• **Given text**
This post amplifies movie review assignment details sent via gmail (2008.04.30), and encourages you to ask questions, if you have any, in comments on this post at least 48 hours before your first movie review for first semester is due. For the due date and time, please see the for Writing III-IV, §§ 1a & 1c.
As you draft and revise your movie review essays, please make certain that:

0. Your essays are original work. Please note that this prohibits both copying and machine translation. However, using ideas that you and your classmates shared during collective free-writing sessions today is okay.
  1. You cover all of the main points in the working outline [displayed below], including: characters, story, themes, and lasting impressions. Please note that you need not follow the working outline exactly.
  2. You express your ideas in complete sentences, composed into paragraphs, arranged in an organized fashion that suits your own ideas about the movie. This requires at least one paragraph for each main point. Please note that, depending upon your primary focus:
    • Paragraphs about characters may include bits of the story (in order of occurrence);
    • Paragraphs about the story may introduce the characters (in order of appearance); and
    • Paragraphs about themes may include either notes about characters or summaries of episodes and events in the story (in order of importance to development of themes).
  3. You include a paragraph (two or more sentences) at the beginning of the review explaining the purpose and introducing the main points that you will cover in your movie review. You may also include as similar paragraph at the end, if you feel a summary of the main points that you have covered will help readers get a clear idea of what you think about the movie.
  4. You check your final draft movie review essay in Word for spelling, punctuation, and grammar faults, and correct those faults BEFORE you post your essay on your blog.

• **Entries supplied**
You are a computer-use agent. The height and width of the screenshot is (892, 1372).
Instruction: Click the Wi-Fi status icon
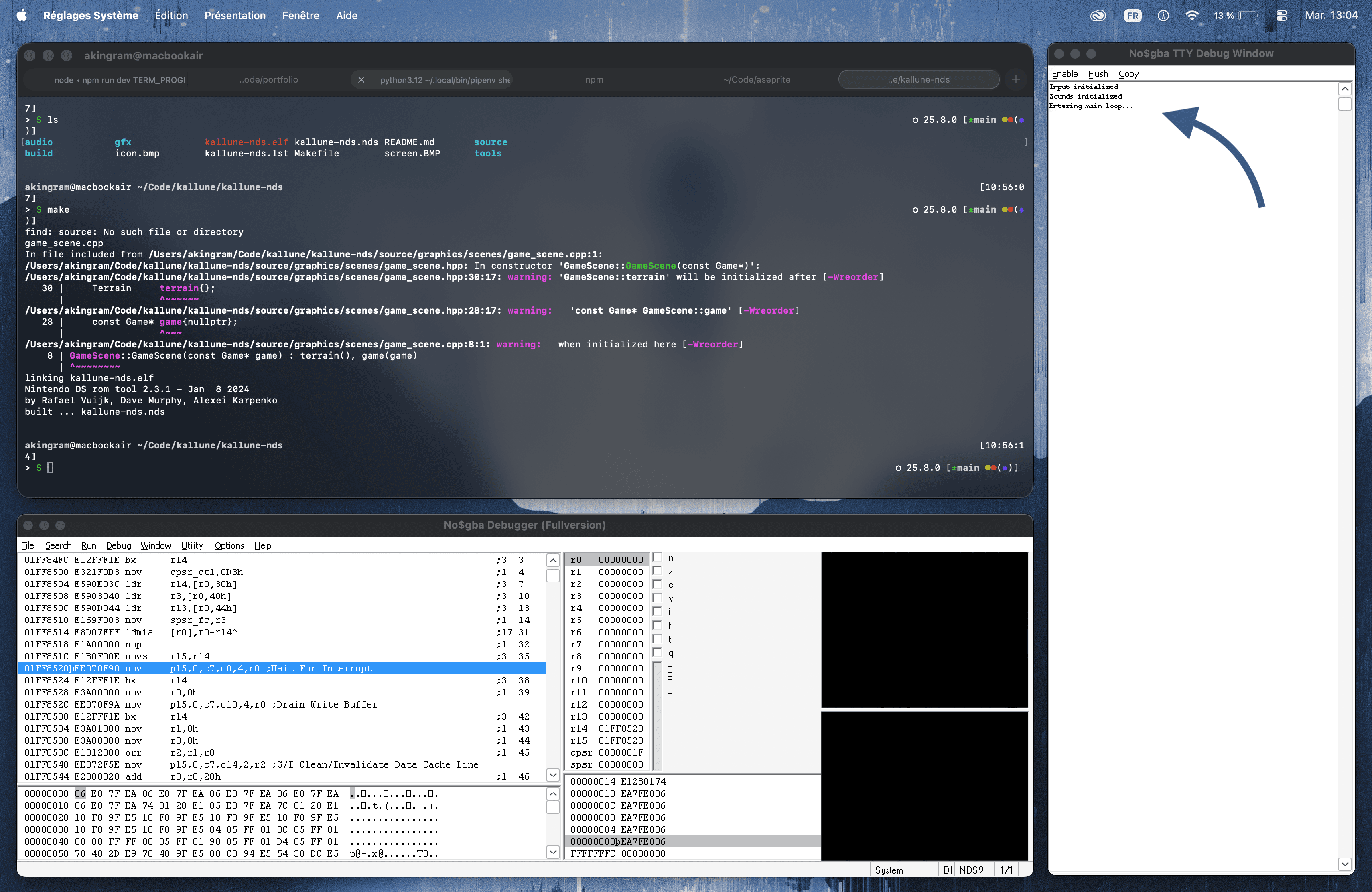(x=1191, y=16)
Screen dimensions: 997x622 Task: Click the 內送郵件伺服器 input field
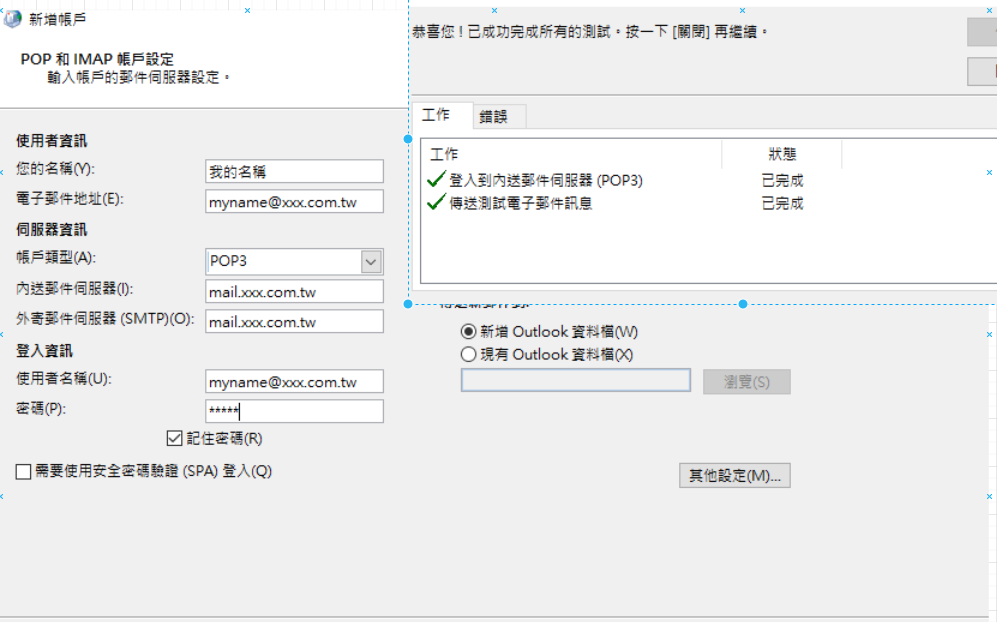pyautogui.click(x=294, y=292)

• **Your tasks**
(A) According to the movie review guidelines, how long before the first movie review is due should questions be posted in comments?
(B) Please duplicate the records word for word, starting with the line that contains "Screen dimensions: 997x622" and going on through the end of the records, and leave the pictures out.
The movie review guidelines and the records have nothing to do with each other.

• **Outputs in order**
(A) At least 48 hours before it is due.

(B)
Screen dimensions: 997x622 Task: Click the 內送郵件伺服器 input field
pyautogui.click(x=294, y=292)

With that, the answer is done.